Required work: Output each record exactly, with nothing omitted.

Supplied records:
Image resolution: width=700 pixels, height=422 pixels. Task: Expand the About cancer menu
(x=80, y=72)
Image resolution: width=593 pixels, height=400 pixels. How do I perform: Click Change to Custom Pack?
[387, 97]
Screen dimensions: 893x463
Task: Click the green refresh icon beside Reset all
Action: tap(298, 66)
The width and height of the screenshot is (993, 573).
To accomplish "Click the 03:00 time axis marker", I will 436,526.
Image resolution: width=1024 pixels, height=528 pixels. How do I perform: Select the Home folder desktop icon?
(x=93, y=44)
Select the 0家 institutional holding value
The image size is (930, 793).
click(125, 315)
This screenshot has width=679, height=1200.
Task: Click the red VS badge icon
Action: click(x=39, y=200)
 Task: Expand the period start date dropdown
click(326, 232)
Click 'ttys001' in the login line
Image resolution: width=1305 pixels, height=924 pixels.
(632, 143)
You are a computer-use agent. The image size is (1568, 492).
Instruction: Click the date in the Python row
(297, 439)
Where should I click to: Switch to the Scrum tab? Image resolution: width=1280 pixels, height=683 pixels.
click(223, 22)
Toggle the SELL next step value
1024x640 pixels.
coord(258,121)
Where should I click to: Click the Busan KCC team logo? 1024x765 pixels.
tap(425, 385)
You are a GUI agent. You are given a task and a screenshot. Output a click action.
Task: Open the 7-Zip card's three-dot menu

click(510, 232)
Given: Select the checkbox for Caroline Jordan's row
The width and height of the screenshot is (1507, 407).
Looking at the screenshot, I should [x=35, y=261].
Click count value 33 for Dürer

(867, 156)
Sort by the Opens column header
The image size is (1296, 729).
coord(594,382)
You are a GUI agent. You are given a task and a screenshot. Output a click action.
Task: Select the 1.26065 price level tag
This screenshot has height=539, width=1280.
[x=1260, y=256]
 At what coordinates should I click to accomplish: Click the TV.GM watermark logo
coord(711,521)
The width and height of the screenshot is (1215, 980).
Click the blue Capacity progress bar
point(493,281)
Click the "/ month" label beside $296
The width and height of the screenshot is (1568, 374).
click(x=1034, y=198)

Solution for this exercise:
Image resolution: width=700 pixels, height=422 pixels. Task: Expand the About cancer menu
(x=80, y=72)
Image resolution: width=593 pixels, height=400 pixels. How do I perform: Click Change to Custom Pack?
[387, 97]
Screen dimensions: 893x463
Task: Click the green refresh icon beside Reset all
Action: tap(298, 66)
The width and height of the screenshot is (993, 573).
To accomplish "Click the 03:00 time axis marker", I will 436,526.
Image resolution: width=1024 pixels, height=528 pixels. How do I perform: Select the Home folder desktop icon?
(x=93, y=44)
Select the 0家 institutional holding value
The image size is (930, 793).
click(125, 315)
This screenshot has width=679, height=1200.
Task: Click the red VS badge icon
Action: click(x=39, y=200)
 Task: Expand the period start date dropdown
click(326, 232)
Click 'ttys001' in the login line
Image resolution: width=1305 pixels, height=924 pixels.
(632, 143)
You are a computer-use agent. The image size is (1568, 492).
Instruction: Click the date in the Python row
(297, 439)
Where should I click to: Switch to the Scrum tab? Image resolution: width=1280 pixels, height=683 pixels.
click(223, 22)
Toggle the SELL next step value
1024x640 pixels.
coord(258,121)
Where should I click to: Click the Busan KCC team logo? 1024x765 pixels.
tap(425, 385)
You are a GUI agent. You are given a task and a screenshot. Output a click action.
Task: Open the 7-Zip card's three-dot menu

click(510, 232)
Given: Select the checkbox for Caroline Jordan's row
The width and height of the screenshot is (1507, 407).
Looking at the screenshot, I should [x=35, y=261].
Click count value 33 for Dürer

(867, 156)
Sort by the Opens column header
The image size is (1296, 729).
coord(594,382)
You are a GUI agent. You are given a task and a screenshot. Output a click action.
Task: Select the 1.26065 price level tag
This screenshot has height=539, width=1280.
[x=1260, y=256]
 At what coordinates should I click to accomplish: Click the TV.GM watermark logo
coord(711,521)
The width and height of the screenshot is (1215, 980).
Click the blue Capacity progress bar
point(493,281)
Click the "/ month" label beside $296
The width and height of the screenshot is (1568, 374).
click(x=1034, y=198)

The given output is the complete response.